Later shelved when I discovered Padrino.


British Council hack with the people of Plzn

About this hack

The British Council invited me over to do something in Plzn, Czech Republic and this was the result - an interactive map about geolocating ideas for what the future of the city might look like. More a demonstrator than an actual product, but it had an interesting political/conversational effect…


Write words in the air using your mobile

About this hack

A little mobile app that flashes dots on a screen so as you wave your phone it writes letters in the air. A toy for gigs and clubbing.


Cached REST API requests

About this hack

Building on top of Weary, a RESTful web service consumer for Ruby, this caches the results in Memcache for a period of time.
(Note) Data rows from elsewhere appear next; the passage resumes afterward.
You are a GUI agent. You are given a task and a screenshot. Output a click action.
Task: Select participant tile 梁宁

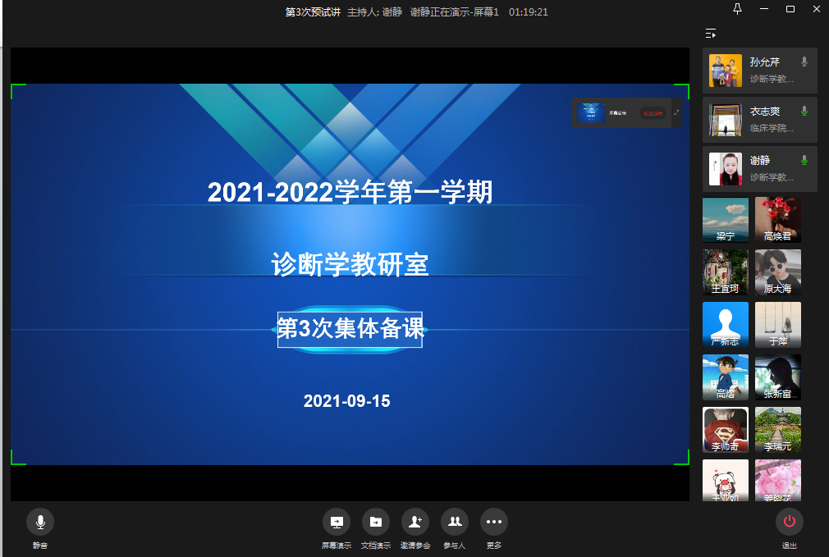[x=726, y=220]
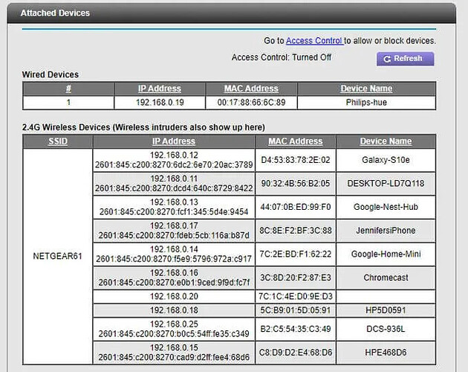This screenshot has height=372, width=468.
Task: Select the Galaxy-S10e device entry
Action: tap(386, 160)
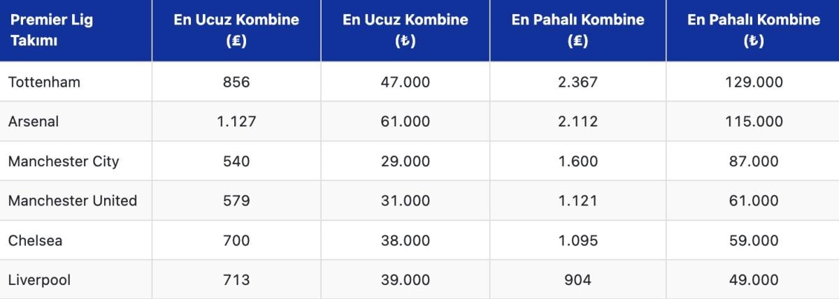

I don’t use this any more - it was handy for learning.


Extending BCCDIY to every council in the UK

About this hack

Extending the BCCDIY idea and generalising it for every council in the UK. An auto-generated tool for making a readable, accessible, non-stupid council website for every local authority in the UK. Gave up when I saw what GDS were up to (with money), and also when Directgov’s API was canned. Still not really been done…
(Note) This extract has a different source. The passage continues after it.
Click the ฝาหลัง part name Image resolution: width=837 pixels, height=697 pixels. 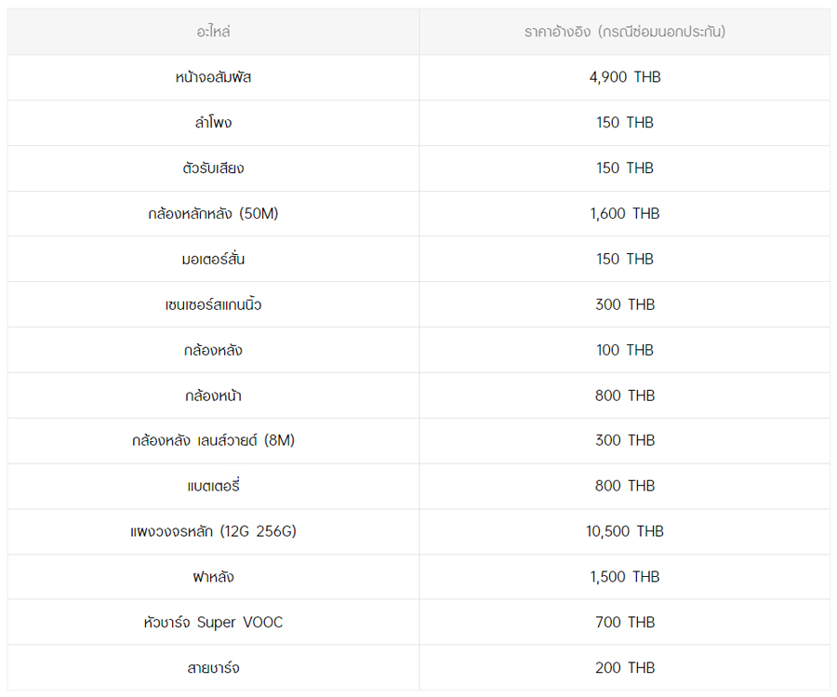213,577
I stopped work when GDS started talking about Single Domain for government, but this still hasn’t been done. Sadly, it’s a bit of a thankless task and people get pretty upset about folks like me messing around with stuff for free that they’re charging a lot of money for. Life’s too short.


Geolocated consultation responses

About this hack

A tool for getting responses from the people who live in a geographic area as to what they think, by tying opinions to geolocations. Hence “geopinion”. Initially developed for a project in Moseley but it was never used. Sad - nice idea that has potential.

Email Your Candidates

Send an email to the people standing for office, to ask them all the same question

About this hack

A service that let you email the people who were standing for election in your local area about a particular issue.
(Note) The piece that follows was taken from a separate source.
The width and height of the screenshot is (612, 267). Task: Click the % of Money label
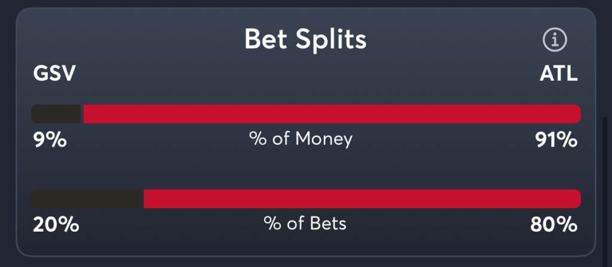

Visualising the votes of MPs on the Digital Economy Act

About this hack

Extracting the voting report for the digital economy act and showing who voted for/against, with some stats.


Comedy hack using a proxy to swap words for their opposite on the website

About this hack

A political/satire/comedy hack - replace all the positive words on with negative ones, and vice versa. I was going to do it for all the parties but the Labour site had some strangeness about it which prevented it. Nice demonstrator on using regular expressions for comedy.


Ruby interface to GeoAPI

About this hack

Ruby interface to the GeoAPI service, who got acquired by Twitter while I was building this, so I stopped.


If your wordpress site died, scrape it back from the Google Cache using a sitemap.

About this hack

If your wordpress site died, scrape it back from the Google Cache using a sitemap.


A silent radio station

About this hack

A “silent radio station”. A playlist of tracks that you can hum or listen to in your head without actually having to deal with all those tricky legal rights issues….


A pregnancy twitter service that would direct-message you child development information in the first person.

About this hack

I used to do a lot of little hacks with Andrew Dubber. This was one such hack, thought up in a cafe and quickly made into a real service. Funny / strange / useful / disturbing in equal measure.


A community-designed idea for what a council site could be like

About this hack

Birmingham City Council spent a lot of money on a new website. It was a bit crap. Then they said that one of the reasons it had cost so much was because moving content from one system to another is a big deal and you have to pay a lot of people to do it (they were doing it manually, copy-paste style), and they couldn’t have things like RSS feeds because it would all be a bit expensive and difficult. So over breakfast I scraped the site and built a bunch of the missing features, then over a two week period collaborated with a few other folk to create a wish list for what a council site could and should be, the results ending up as BCCDIY. It’s a two week experiment, so it’s shaky in places, and remains online only for reference purposes.